A new report shows 20 per cent of boy pupils spend a minimum of 25 hours a week playing computer games, watching DVDs and online.
Researchers said the results of the GoWell in the East End study, which examines communities in Glasgow, raise concerns about the future health of sedentary pupils.
Six schools were recruited to the study in three pairs: East End schools, schools in deprived areas and schools in more affluent areas.
A significant minority of pupils were found to spend a lot of time on-screen, particularly boys. Some 20 per cent of boys spend five or more hours on-screen each weekday, while one in eight spend 10 or more hours on-screen at the weekend.
Boys spend more time playing computer games while girls spend more time watching TV or DVDs.
Pupils at the more advantaged schools were more likely to spend time online at the weekends.

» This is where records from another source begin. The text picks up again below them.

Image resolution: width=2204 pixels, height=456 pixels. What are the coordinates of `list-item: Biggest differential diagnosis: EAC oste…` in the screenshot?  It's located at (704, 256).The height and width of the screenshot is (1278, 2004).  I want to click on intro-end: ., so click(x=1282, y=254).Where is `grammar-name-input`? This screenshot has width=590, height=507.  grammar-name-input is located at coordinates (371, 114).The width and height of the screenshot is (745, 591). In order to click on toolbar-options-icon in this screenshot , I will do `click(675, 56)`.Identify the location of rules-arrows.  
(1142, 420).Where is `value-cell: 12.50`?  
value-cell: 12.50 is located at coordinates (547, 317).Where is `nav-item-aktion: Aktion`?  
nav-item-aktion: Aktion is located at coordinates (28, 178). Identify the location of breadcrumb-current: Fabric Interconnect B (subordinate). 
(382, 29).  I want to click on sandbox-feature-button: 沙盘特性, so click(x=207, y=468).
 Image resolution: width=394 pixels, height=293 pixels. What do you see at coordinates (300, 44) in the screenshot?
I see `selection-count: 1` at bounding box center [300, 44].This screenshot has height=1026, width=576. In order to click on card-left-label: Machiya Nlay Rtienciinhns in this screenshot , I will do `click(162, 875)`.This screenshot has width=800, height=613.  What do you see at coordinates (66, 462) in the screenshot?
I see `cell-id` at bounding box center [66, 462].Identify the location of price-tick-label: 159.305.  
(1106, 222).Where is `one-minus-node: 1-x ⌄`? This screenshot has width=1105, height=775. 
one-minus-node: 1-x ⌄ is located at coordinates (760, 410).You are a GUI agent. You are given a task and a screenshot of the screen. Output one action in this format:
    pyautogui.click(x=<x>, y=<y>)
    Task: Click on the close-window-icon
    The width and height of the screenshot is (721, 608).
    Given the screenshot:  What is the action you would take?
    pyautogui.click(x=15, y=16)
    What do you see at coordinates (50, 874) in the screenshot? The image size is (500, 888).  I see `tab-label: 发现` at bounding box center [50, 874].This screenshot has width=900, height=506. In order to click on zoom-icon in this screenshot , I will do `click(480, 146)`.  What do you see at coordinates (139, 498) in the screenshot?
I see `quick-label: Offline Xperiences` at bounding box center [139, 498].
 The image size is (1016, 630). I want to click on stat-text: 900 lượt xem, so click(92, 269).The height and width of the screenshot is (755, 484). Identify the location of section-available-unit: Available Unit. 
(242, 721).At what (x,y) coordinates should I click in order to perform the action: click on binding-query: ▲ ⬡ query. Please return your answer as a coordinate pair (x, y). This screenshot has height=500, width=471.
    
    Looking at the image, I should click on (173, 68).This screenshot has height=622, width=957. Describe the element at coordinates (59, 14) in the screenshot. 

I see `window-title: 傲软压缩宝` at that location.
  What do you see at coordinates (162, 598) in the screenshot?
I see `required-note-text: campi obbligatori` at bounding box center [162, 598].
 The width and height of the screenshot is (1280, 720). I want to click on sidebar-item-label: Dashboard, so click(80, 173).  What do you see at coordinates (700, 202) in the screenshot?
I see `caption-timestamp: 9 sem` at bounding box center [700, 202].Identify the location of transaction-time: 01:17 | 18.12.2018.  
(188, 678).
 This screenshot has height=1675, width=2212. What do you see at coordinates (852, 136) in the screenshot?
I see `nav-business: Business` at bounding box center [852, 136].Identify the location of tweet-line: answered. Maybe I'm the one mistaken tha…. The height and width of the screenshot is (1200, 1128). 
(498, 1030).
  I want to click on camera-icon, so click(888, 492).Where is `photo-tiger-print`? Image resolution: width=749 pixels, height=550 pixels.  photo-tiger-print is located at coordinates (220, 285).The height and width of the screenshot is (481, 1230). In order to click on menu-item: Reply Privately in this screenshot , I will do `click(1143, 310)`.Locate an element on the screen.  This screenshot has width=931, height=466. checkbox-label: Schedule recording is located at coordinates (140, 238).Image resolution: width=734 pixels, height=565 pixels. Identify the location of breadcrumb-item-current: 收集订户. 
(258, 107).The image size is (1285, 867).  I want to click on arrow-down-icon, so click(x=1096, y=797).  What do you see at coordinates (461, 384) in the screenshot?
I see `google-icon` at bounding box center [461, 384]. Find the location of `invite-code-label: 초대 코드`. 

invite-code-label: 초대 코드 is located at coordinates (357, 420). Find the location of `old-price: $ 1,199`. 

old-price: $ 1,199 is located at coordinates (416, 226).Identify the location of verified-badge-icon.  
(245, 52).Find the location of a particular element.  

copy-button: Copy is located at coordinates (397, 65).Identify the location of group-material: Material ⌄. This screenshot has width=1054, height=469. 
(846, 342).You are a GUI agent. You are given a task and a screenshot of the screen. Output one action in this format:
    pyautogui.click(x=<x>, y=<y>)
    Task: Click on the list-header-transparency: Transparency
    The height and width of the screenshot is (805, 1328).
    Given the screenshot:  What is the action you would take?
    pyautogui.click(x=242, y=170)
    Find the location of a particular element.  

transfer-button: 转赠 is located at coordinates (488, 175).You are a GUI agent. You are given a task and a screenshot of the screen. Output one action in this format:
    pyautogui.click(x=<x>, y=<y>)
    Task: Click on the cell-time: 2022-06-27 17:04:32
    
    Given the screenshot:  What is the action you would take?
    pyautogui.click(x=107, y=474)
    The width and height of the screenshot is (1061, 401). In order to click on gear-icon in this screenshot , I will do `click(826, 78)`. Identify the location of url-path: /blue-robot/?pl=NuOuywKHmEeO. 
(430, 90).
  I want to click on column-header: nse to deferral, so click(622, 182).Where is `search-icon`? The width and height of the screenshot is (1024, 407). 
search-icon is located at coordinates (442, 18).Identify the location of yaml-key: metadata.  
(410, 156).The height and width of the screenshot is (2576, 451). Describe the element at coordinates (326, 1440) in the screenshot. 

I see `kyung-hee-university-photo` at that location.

It was also found that girls spend longer on homework, though pupils at advantaged schools spent more time on homework than any others.
One of the more deprived schools had very low num-bers of pupils doing any homework, with just 20 per cent of boys spending their free time on homework. Only four per cent did any homework at the weekend.
However, researchers expect that as pupils get older they will spend more time studying at home.
Plans now are to discover whether doing sport can boost studying, homework and educational success.
A Glasgow City Council spokeswoman said: "It's important that young people get the chance to participate in all kinds of physical activity, and schools across the city offer a wide range of activities for people of all fitness levels."
The findings are part of a study commissioned by the Scottish Government to determine the impact of the Commonwealth Games on East End communities.